The Weak Force is part of the Guildford International Music Festival, which intrigues me a bit. Music then, not art? I’m not sure - it is certainly about noise, but it’s in an art gallery, so does that make it art? So there is another discussion to have. Is music just noise, and is noise art? - The Art of Noises might answer some of those questions, and while you wait to read it, this exhibition will spark off many other ideas in that direction.
Weak Force is made under an umbrella project UFT which originated at AUT New Zealand. Visit uft-gravity.com
The Weak Force collaborative exhibition is at the Lewis Elton gallery until Thursday March 27th. Entrance is free.  Visit http://www.surrey.ac.uk/arts/visualarts/lewiseltongallery or phone : 01483 686641

Friday 1 March 2013

Birdsong - on stage


The transferal of Birdsong from book to stage was worrying me long before I got to the theatre. How would it, indeed how could it, match up to the book or the TV production?

I loved Sebastian Faulk’s book which followed the character of Stephen Wraysford through the first world war, describing so well the horror of war and and the pain and passion of falling in love during turbulent times. Faulk’s writes compassionately and conveys with brutal honestly the wretchedness and mind-blowing monotony of life in the trenches and the brain-freeze horror of working as a ‘sewer-rat’ underground.
While reading the book we have time to absorb the detailed information, to picture the scenes, consider the raw emotions of the soldiers and the friends and family left behind. And we need this luxury of time because this is a book with many levels and dimensions - at 503 pages long it covers many years and 3 generations. 
Faulks says himself, “It is a very novelistic book, using many literary devices and written with no thought for dramatic or cinematic adaptation.” 
Despite his reservations as to how it would transfer to live theatre, he gave permission to Rachel Wagstaff to write the stage adaptation and it was performed in the West End under the direction of Trevor Nunn in 2010/11.

So I sat in Guildford’s Yvonne Arnaud theatre and waited with baited breath for the Original Theatre Company production, trying not to concern myself too much with “how will they fit it all in?!” 
The set, designed by Victoria Spearing is effective - crumbling walls, the mouth of the dreaded tunnel and a high backdrop with silhouettes of crosses and barbed wire against a pale blue sky. Scenes in the trenches are alternated with scenes at the home of Wraysford’s lover, Isabelle, and this is where it begins to trip up. As family members from one scene leave the stage, soldiers bounce on from the other side - they all seem too interwoven when the whole point is that they are worlds apart. I had trouble at times knowing when one scene ended and another began. 
I presume this method was used because there  was just so much story to pack in.

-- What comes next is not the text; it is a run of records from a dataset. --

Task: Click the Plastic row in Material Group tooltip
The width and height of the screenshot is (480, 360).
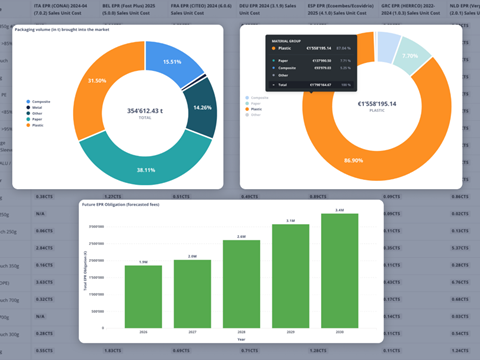Action: click(x=311, y=48)
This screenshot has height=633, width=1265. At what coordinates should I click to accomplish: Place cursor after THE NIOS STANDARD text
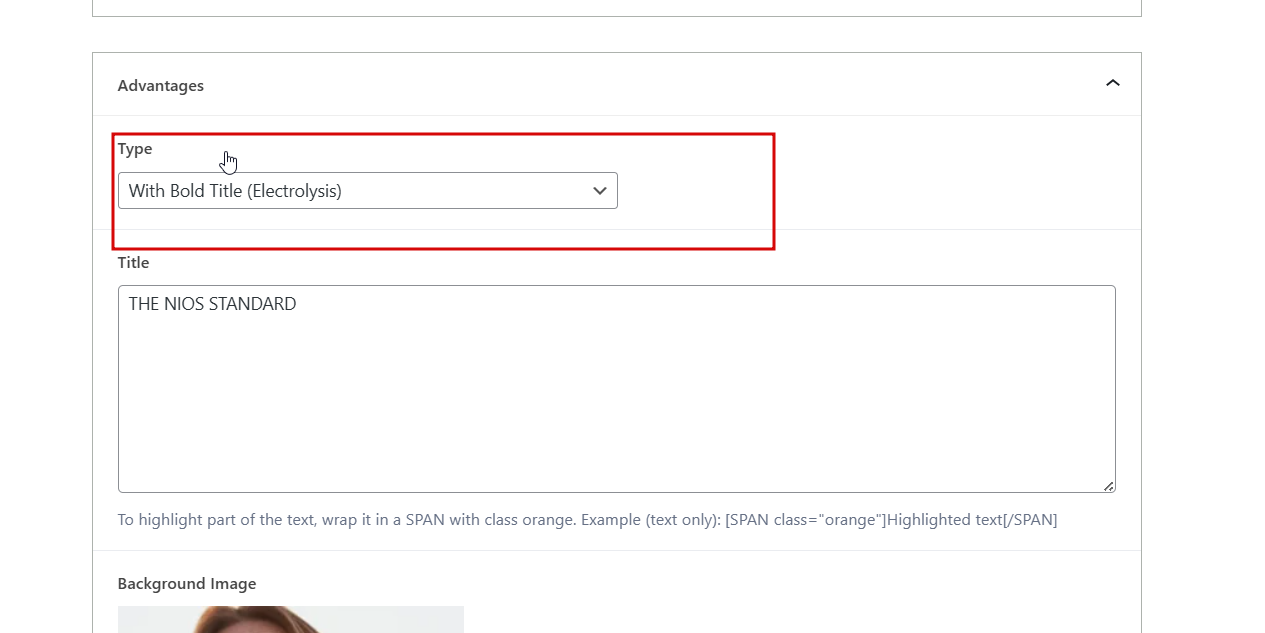coord(298,304)
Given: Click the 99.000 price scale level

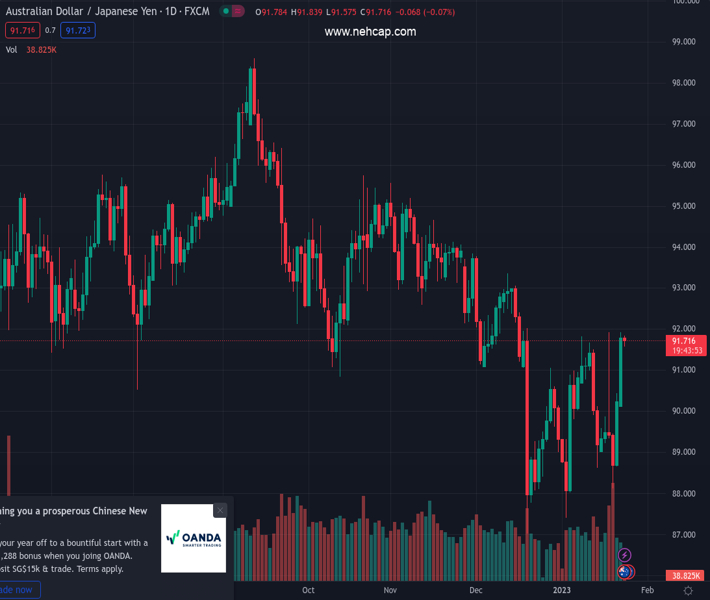Looking at the screenshot, I should click(x=683, y=42).
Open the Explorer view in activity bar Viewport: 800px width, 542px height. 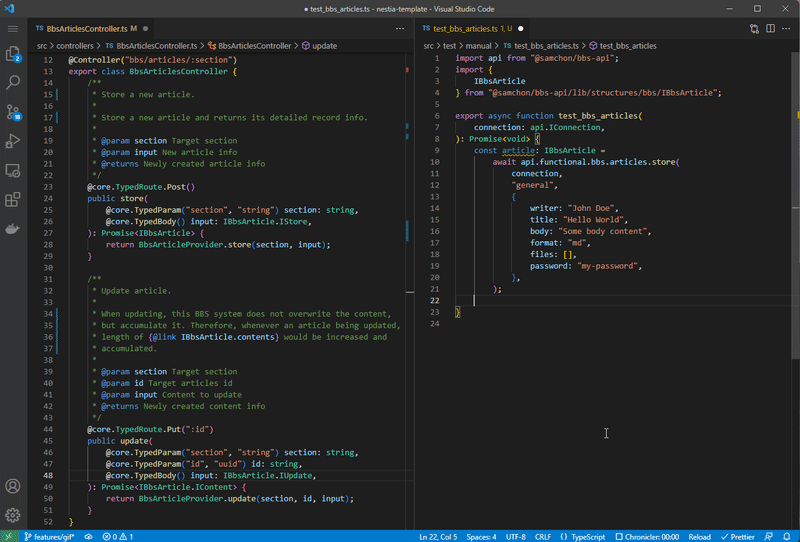tap(13, 54)
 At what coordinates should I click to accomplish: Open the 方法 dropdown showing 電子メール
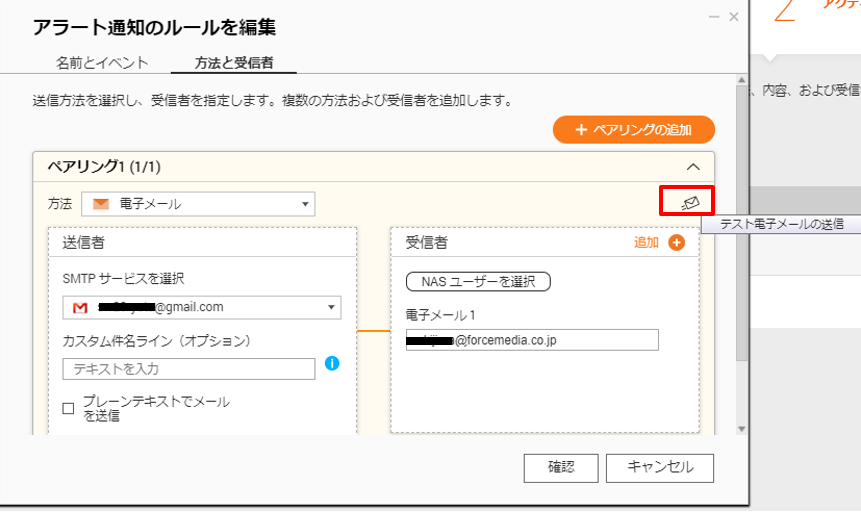(198, 204)
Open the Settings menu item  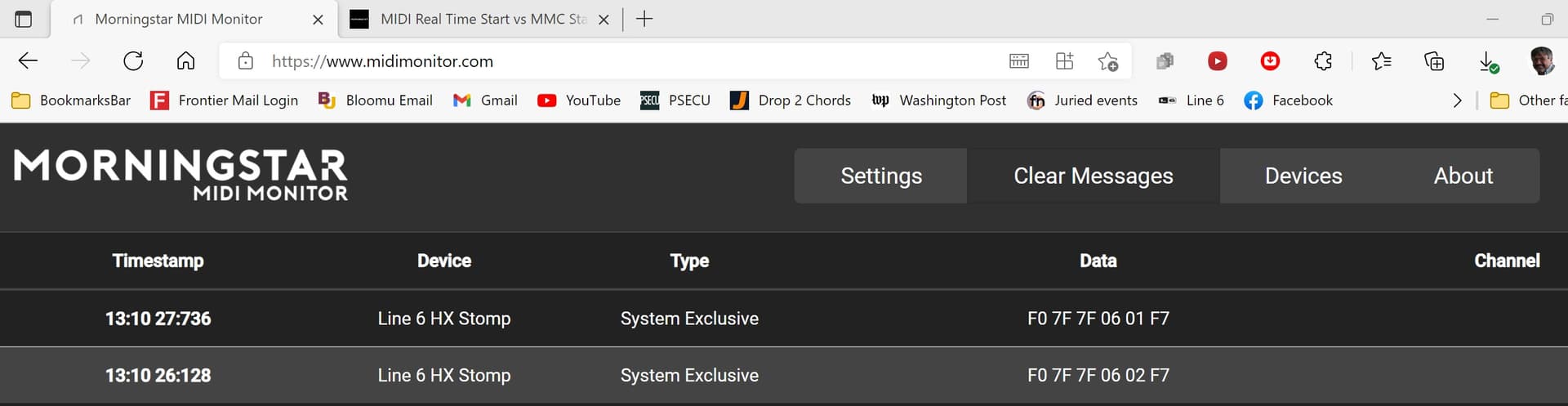pyautogui.click(x=881, y=176)
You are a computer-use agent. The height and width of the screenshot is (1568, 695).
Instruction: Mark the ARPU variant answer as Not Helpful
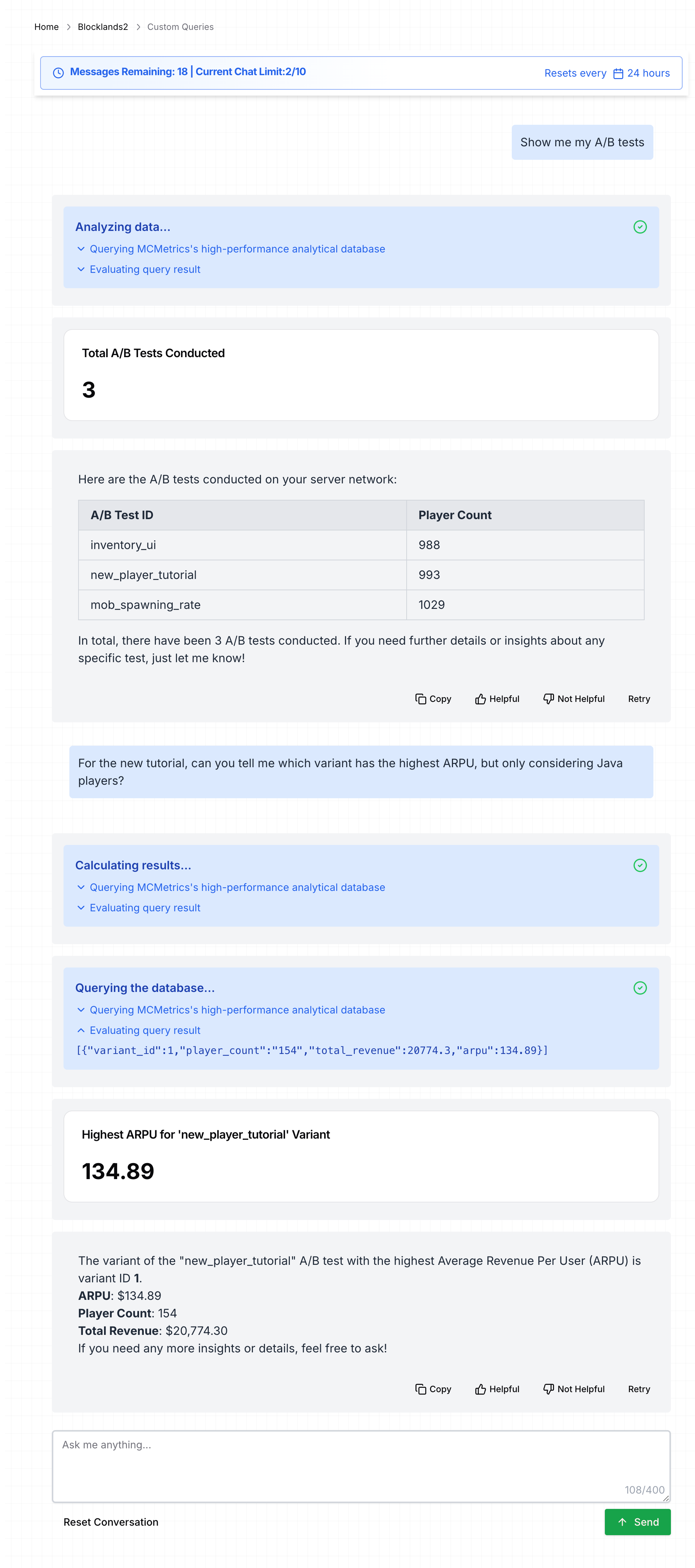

The action at times veritably raced along. Despte this, the first act was 1.5 hours long, and yet I still felt we’d only just touched the surface of the characters.
That’s not to say the actors didn’t work their socks off to do a good job. Jonathan Smith was congenial and endearing as Wraysford and Tim Treloar was fiercely stoical as Firebrace. The camaraderie through adversity of the soldiers was tenderly portrayed, and the horrors they faced together were dramatised as well as can be done on stage. 

There are some lovely musical moments, so all praise to musical director Tim Van Eyken, and the lighting is sensitive and effective. Everything runs well and to plan.

But where was the intensity of love that made the book 13th in Britain’s Favourite Read? Wraysford’s almost obsessive desire for isabelle is so well conveyed in the book, that it becomes a love story we remember for years to come. In the play, an almost balletic sequence is used to bring across the joy of Wraysford and Isabelle finally making love, and yes, there was some beauty to it, but it seemed so out of kilter in an otherwise straightforward play.
I hate to sound harsh - putting Birdsong on the stage is a massive challenge and I take my hat off to Rachel Wagstaff for tackling it. If you haven’t read and loved the book and hence don’t feel tempted to make comparisons, you'll enjoy this busy, confident production that portrays the love, courage and sacrifice of the first world war.